# [Action item]
Your answer should be every line with the word "Given", copied from the data below.

────────

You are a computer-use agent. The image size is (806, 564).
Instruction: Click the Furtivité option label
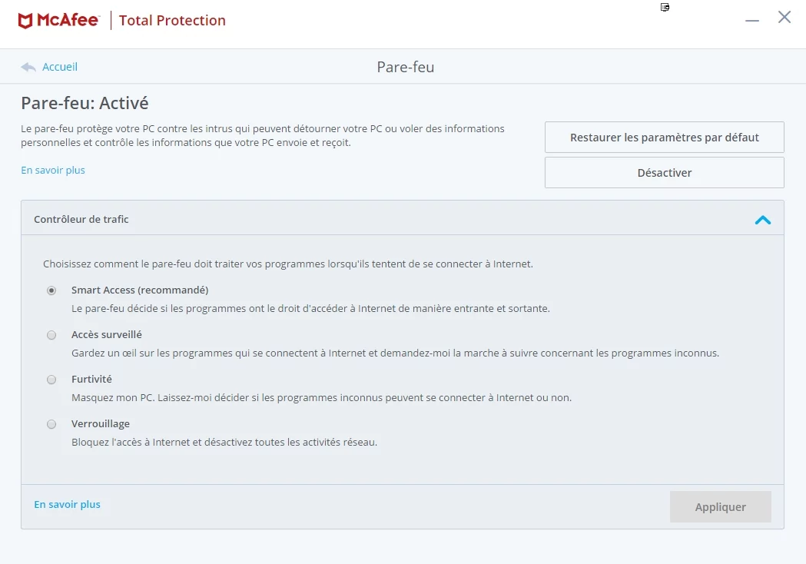pos(91,379)
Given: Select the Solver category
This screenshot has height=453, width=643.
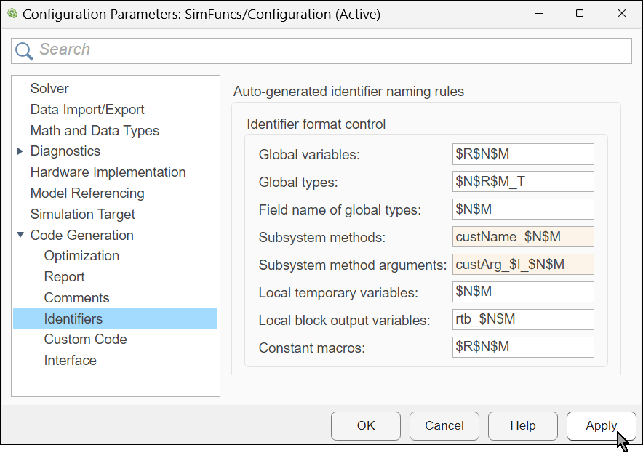Looking at the screenshot, I should coord(49,88).
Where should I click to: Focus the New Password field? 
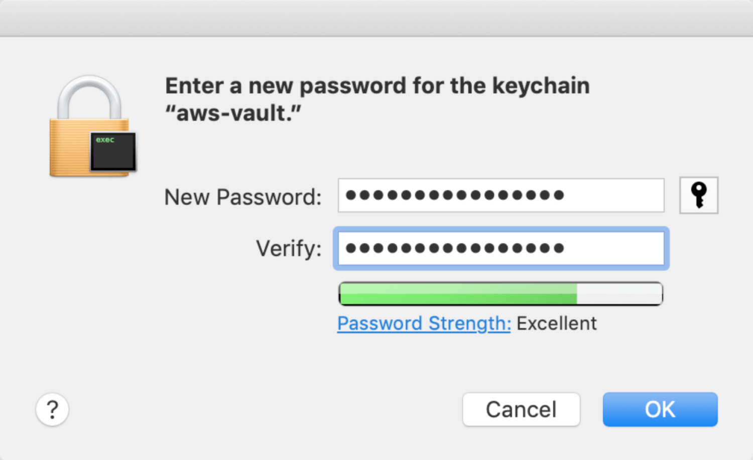point(501,195)
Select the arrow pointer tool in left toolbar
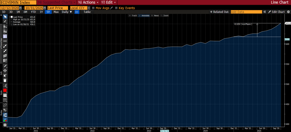Image resolution: width=291 pixels, height=132 pixels. click(5, 17)
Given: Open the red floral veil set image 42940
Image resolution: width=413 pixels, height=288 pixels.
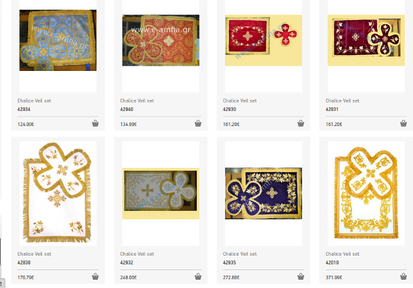Looking at the screenshot, I should click(x=160, y=41).
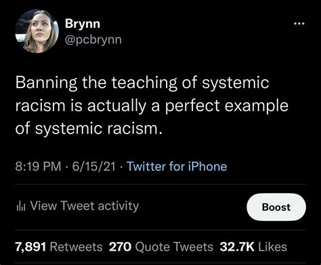The height and width of the screenshot is (265, 321).
Task: Click the 8:19 PM timestamp
Action: click(x=38, y=167)
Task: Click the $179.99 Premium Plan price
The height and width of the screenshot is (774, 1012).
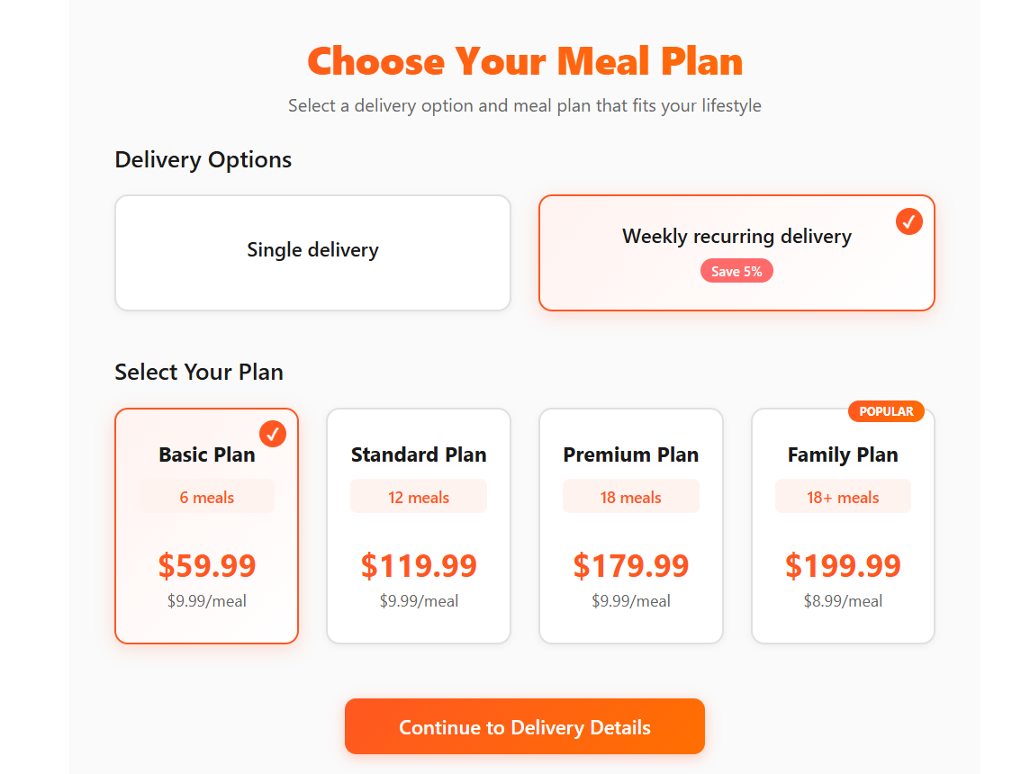Action: (631, 566)
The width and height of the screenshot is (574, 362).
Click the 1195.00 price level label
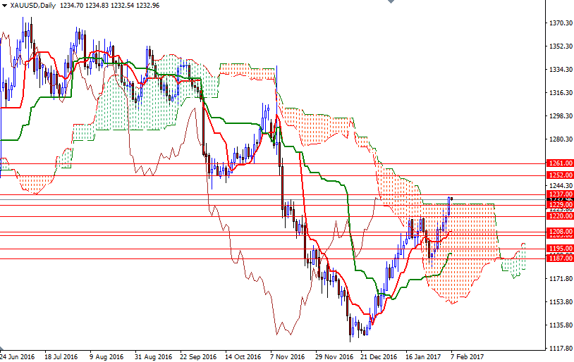click(560, 249)
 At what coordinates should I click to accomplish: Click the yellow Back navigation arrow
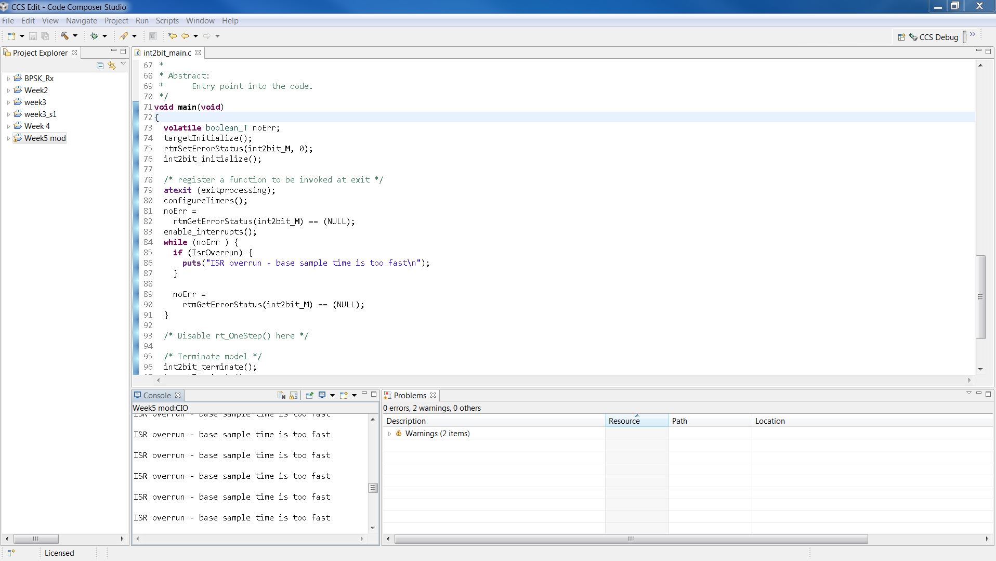coord(185,36)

────────

# [Answer box]
Given: Select the Solver category
Given: Open the red floral veil set image 42940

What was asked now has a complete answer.